WORK ITEM: Pick out every line in the data below that holds "computer".

[[ MATERIAL TO PROCESS open ]]

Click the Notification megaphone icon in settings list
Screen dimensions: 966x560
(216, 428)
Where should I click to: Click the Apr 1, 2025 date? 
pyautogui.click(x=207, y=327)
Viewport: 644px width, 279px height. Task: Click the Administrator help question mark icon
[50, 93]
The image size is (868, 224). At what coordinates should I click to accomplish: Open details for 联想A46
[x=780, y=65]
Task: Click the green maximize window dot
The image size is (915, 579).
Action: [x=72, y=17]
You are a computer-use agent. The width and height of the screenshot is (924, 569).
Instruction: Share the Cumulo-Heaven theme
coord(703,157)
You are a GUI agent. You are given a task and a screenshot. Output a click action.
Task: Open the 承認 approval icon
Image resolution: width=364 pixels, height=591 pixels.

[[ MATERIAL TO PROCESS closed ]]
[[ MATERIAL TO PROCESS open ]]

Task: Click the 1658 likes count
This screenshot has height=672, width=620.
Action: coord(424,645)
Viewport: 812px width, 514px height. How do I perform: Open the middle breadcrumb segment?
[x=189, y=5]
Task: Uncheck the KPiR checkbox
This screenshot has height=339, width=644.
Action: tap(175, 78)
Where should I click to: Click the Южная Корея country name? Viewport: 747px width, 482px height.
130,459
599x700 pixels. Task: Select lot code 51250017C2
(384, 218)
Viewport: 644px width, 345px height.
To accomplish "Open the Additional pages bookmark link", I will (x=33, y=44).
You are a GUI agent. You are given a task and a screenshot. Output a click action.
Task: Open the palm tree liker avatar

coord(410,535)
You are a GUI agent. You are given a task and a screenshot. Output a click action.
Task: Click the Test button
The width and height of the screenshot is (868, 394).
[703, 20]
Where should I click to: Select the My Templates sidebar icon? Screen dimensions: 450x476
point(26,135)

[[ MATERIAL TO PROCESS closed ]]
[[ MATERIAL TO PROCESS open ]]

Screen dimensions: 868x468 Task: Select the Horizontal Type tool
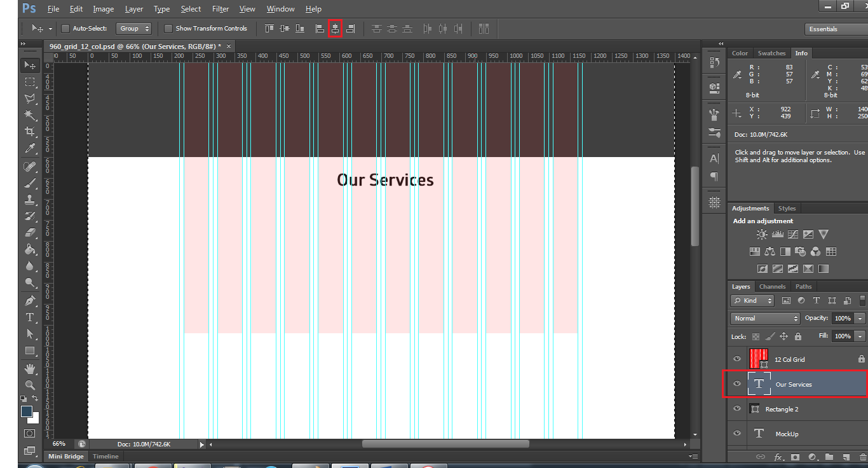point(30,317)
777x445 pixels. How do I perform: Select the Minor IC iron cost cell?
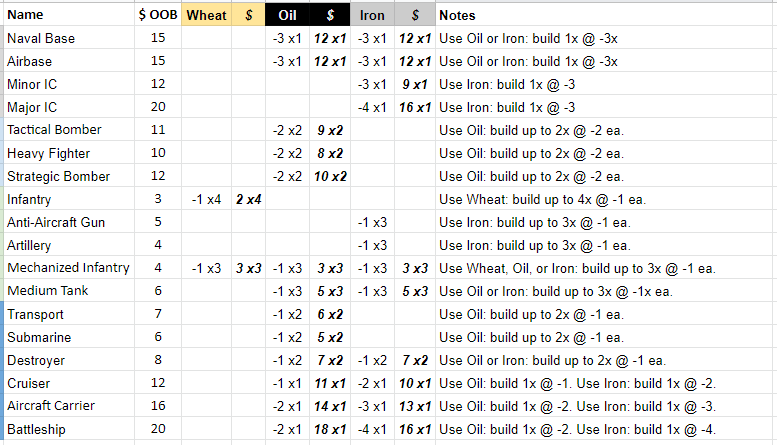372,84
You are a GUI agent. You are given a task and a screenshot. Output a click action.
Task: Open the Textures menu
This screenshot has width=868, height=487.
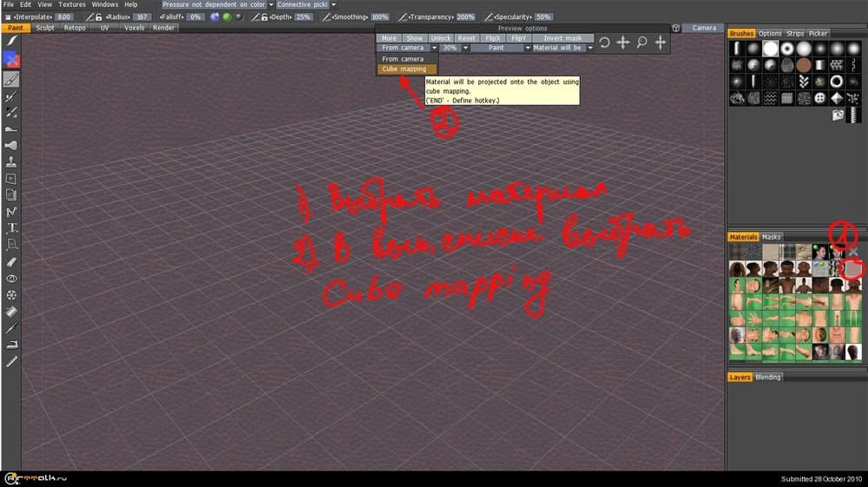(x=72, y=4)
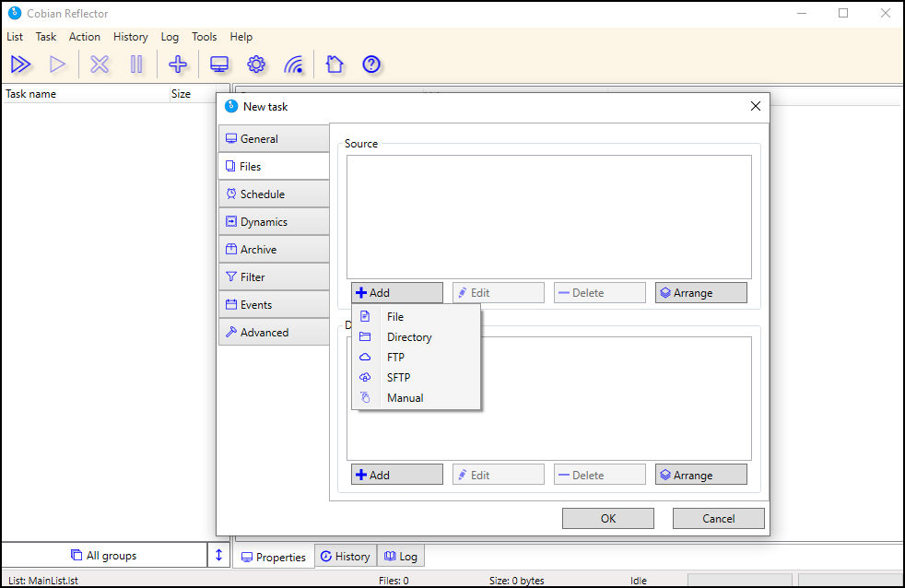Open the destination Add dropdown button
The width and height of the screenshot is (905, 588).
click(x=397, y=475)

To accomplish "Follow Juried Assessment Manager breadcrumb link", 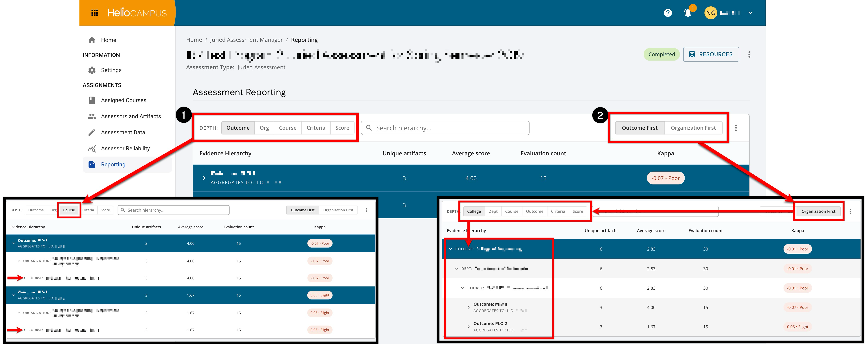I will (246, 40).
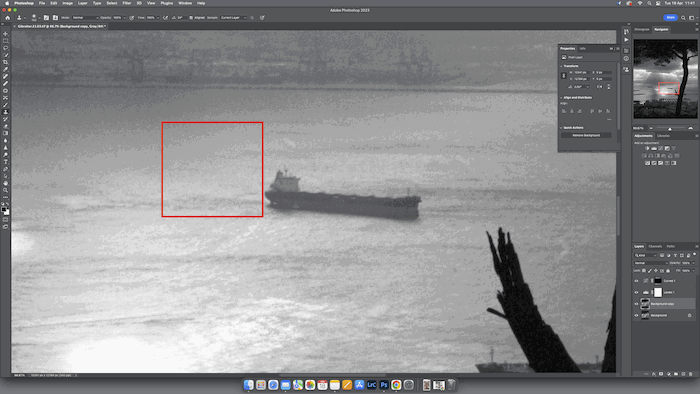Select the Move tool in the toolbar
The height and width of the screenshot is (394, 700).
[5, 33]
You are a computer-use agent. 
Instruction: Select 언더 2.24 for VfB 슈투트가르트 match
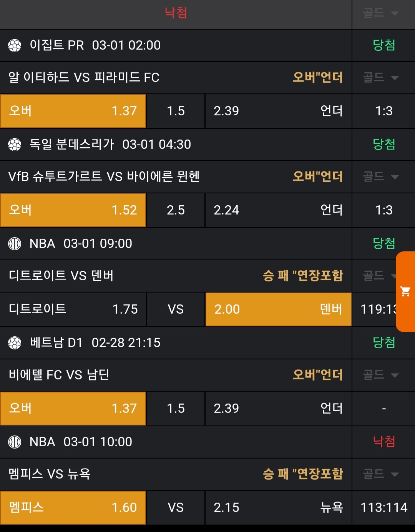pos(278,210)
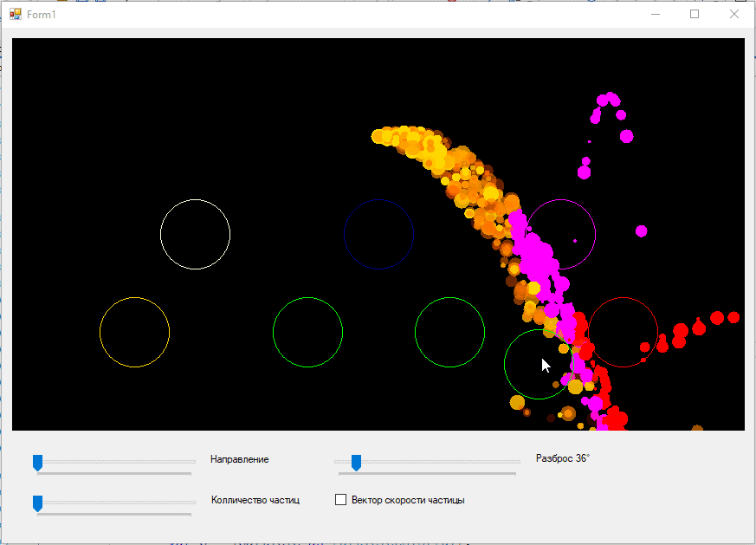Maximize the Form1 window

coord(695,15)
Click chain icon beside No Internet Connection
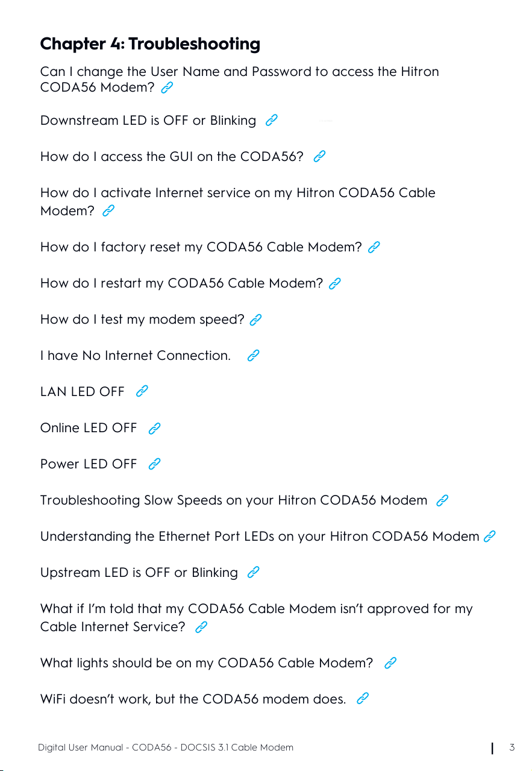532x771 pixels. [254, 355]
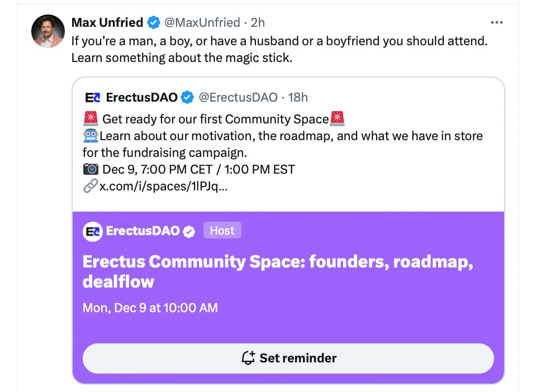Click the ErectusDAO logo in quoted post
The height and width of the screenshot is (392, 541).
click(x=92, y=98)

[[ MATERIAL TO PROCESS closed ]]

ANSWER TO THE EXERCISE:
You are a computer-use agent. The width and height of the screenshot is (924, 569).
You are a computer-use agent. 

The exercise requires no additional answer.